Task requirements - If a line in the material below has the word "height", copy it.

============================================================

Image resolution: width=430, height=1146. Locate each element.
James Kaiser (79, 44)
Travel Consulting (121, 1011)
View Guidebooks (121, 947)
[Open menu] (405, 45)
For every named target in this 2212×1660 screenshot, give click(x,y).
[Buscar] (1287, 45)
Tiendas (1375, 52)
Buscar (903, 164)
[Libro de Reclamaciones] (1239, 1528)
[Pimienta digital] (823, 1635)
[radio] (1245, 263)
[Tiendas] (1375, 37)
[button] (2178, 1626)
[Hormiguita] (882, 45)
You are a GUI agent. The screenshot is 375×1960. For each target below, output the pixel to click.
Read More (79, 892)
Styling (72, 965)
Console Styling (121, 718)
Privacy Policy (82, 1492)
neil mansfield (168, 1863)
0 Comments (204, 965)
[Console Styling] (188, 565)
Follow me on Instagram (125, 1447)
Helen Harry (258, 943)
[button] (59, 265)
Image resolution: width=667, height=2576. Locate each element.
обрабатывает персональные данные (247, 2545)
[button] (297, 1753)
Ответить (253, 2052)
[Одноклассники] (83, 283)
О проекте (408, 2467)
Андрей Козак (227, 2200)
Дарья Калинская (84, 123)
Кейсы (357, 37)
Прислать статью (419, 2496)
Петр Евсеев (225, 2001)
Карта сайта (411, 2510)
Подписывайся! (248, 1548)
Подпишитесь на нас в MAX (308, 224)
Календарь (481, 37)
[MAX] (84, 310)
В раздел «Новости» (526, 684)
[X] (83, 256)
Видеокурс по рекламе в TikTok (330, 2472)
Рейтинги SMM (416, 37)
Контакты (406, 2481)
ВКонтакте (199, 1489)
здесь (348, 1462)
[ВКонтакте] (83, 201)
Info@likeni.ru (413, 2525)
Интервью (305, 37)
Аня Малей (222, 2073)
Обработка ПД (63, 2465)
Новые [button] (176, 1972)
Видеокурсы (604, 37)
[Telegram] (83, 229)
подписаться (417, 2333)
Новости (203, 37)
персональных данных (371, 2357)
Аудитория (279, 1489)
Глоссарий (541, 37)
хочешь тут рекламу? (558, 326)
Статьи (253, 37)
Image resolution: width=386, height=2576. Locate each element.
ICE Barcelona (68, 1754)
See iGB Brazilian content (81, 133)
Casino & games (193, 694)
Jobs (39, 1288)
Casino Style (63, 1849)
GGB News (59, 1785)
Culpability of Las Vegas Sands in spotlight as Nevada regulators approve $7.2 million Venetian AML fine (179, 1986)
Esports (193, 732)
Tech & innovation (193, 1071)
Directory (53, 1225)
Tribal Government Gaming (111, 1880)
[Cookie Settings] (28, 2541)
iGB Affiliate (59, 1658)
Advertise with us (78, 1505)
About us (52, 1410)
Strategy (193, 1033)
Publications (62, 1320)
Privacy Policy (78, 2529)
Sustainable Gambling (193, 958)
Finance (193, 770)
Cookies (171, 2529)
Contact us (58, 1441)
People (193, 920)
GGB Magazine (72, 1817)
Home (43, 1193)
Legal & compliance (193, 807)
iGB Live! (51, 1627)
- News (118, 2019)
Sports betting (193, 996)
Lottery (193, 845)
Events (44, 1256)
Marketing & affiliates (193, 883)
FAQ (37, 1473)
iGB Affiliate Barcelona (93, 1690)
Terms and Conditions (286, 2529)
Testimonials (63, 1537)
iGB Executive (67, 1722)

============================================================

Result -
Image resolution: width=430, height=1146. Locate each element.
Image resolution: width=667, height=2576. Locate each element.
Image resolution: width=386, height=2576. Locate each element.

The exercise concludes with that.